Rick Snyder, governor of Michigan, testifies during a House Oversight and Government Reform Committee hearing in Washington on March 17, 2016.

Photographer: Pete Marovich/Bloomberg
  • Michigan governor puts blame on state environmental officials
  • 'Total lack of common sense' as lead tainted municipal supply

Though Flint’s municipal water supply was poisoned under the watch of a state overseer, the disaster is no reason to scrap Michigan’s emergency-manager law, Governor Rick Snyder said.

“There’s ways to improve” the legislation, which allows governors to appoint officials who take over the functions of local government, Snyder, a 57-year-old Republican, said Friday in an interview at Bloomberg News headquarters in New York.

Rick Snyder
Rick Snyder
Photographer: Pete Marovich/Bloomberg

“In the future, I’m happy to look at it,” he said. “I encourage the legislature to look at it. Fundamentally, it’s worked in many other places.”

Snyder, an accountant and co-founder of an Ann Arbor venture-capital firm, spent much of his first term leading Detroit from the largest U.S. municipal bankruptcy. Re-elected in 2014, he had planned to showcase the city’s turnaround, with lessons for other troubled municipalities. The Flint crisis, though, challenges the image he has promoted as a technocratic problem-solver applying the lessons of business to government.

State Hands

Snyder, in the interview, said state environmental officials -- one with 28 years on the job -- were to blame for the poisoning in the ravaged and impoverished industrial center, attributing their actions to “a total lack of common sense.” He declined to speculate on whether a mayor and city council governing structure would have detected trouble sooner than an emergency manager: “That’s a hypothetical.”

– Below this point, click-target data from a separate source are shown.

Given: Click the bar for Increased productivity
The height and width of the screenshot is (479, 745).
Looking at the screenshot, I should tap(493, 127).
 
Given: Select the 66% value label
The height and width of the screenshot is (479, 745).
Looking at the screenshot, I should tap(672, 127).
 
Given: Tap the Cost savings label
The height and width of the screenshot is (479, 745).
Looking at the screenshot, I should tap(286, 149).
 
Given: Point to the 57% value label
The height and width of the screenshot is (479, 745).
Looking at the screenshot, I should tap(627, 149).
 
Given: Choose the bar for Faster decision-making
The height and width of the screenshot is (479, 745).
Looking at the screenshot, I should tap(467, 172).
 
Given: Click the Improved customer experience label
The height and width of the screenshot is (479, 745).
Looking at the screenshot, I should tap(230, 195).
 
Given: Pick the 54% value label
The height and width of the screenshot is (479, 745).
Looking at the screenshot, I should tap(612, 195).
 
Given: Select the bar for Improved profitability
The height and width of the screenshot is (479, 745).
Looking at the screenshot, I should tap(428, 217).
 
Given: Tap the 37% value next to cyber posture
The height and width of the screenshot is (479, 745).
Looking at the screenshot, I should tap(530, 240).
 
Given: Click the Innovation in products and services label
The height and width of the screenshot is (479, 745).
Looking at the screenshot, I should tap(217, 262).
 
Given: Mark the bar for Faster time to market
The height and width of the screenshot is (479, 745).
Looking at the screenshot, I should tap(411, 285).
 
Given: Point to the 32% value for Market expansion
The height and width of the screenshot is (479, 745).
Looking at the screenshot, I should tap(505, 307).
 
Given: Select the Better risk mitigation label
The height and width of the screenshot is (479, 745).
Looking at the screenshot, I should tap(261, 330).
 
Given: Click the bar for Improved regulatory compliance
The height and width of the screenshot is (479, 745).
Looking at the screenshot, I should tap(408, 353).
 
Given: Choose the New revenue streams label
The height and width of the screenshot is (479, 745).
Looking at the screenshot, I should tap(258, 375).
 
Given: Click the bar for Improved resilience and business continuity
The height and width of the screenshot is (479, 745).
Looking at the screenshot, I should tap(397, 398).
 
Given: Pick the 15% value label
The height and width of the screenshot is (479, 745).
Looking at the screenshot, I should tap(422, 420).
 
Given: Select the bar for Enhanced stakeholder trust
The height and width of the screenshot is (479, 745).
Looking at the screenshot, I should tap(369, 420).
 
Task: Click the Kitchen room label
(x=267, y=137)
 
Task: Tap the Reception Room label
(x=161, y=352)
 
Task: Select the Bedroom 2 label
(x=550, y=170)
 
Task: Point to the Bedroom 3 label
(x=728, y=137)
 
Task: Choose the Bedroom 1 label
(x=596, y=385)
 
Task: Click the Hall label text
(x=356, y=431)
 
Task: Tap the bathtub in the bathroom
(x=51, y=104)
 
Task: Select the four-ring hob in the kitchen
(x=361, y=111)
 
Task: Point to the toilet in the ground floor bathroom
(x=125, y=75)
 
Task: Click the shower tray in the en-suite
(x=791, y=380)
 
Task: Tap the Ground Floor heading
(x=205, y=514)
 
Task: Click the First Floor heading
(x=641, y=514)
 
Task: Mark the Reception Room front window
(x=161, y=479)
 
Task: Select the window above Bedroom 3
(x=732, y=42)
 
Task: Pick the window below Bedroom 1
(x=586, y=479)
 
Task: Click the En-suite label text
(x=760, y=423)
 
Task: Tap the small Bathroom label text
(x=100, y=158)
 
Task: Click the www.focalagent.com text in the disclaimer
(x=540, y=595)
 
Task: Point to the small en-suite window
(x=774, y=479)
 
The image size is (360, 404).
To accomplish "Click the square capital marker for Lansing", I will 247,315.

“I’m an old-fashioned guy,” Snyder said. “The value system I was raised on is if someone’s working for you that makes a mistake, even if it’s three or four people out of 47,000, I’m still responsible because they work for me.”

Voters in 2012 rejected the governor’s power to place financially troubled schools and municipalities under state control, rendering local government powerless. Snyder signed a replacement measure allowed managers to cancel union contracts, and elected councils to develop alternatives if they object to proposed cost savings.

Manager Quit

Three school districts, and no towns, are under state auspices, down from a high of 11, Snyder said. He’s trying to do away with the oversight in Detroit public schools, where the manager, Darnell Earley, quit in February after a year.

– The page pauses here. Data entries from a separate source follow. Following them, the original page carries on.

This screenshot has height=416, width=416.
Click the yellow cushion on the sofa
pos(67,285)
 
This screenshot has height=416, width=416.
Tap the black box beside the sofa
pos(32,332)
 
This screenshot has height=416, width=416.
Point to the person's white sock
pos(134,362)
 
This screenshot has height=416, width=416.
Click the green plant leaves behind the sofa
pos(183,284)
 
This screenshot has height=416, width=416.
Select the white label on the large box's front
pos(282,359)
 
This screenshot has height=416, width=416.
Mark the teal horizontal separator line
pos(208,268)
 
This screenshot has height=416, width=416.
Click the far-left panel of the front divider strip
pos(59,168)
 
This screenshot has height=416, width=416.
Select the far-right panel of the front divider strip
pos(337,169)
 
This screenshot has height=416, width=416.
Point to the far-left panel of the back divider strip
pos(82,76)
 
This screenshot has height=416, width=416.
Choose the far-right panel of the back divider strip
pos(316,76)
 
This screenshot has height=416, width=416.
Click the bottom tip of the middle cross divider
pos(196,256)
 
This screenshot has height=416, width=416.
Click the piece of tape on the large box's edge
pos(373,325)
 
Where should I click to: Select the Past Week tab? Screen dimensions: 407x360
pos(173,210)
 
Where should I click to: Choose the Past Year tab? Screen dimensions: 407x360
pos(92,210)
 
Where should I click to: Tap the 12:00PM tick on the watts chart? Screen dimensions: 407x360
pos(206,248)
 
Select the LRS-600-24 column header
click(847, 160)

Earley, the schools’ fourth appointee in six years, earlier had been assigned to Flint, where he was part of a team in charge as residents publicly complained about cloudy, foul-smelling water.

Flint’s supply was tainted starting in April 2014, when the city, in a money-saving move, switched its source to the Flint River from the Detroit River. Anti-corrosives weren’t added to the Flint River supply, causing lead to leach from pipes and make its way into homes. From the start, ratepayers complained, but nothing happened.

Public documents show that the switch was authorized by Ed Kurtz, a state-appointed Flint emergency manager who resigned in 2013. Earley, in testimony before the U.S. House of Representatives Oversight and Government Reform Committee on March 15, said he wasn’t involved in the initial decision to switch, and continued to tap the water source with guidance from local advisers.

Brain Damage

An estimated 8,700 Flint children are believed to have ingested the heavy metal, which causes irreversible damage to developing brains and nervous systems. Snyder has introduced a 75-point plan to replace the damaged infrastructure and combat the health effects, at a cost to top $230 million.

In recent months, Newark, New Jersey’s largest city, has detected high lead levels in schools’ drinking water, as have towns in Ohio and New York.

Flint, whose population largely is black and poor, has been economically stressed since General Motors Co. closed plants starting in 1978, triggering 30,000 job losses. Residents, who had begun complaining about undrinkable water in April 2014, didn’t get a potable supply, in bottles, until January.

“What is inexplicable and inexcusable is once people figured out that there was a problem there, and that there was lead in the water, the notion that immediately families weren’t notified, things weren’t shut down,” President Barack Obama told CBS News in January. “That shouldn’t happen anywhere.”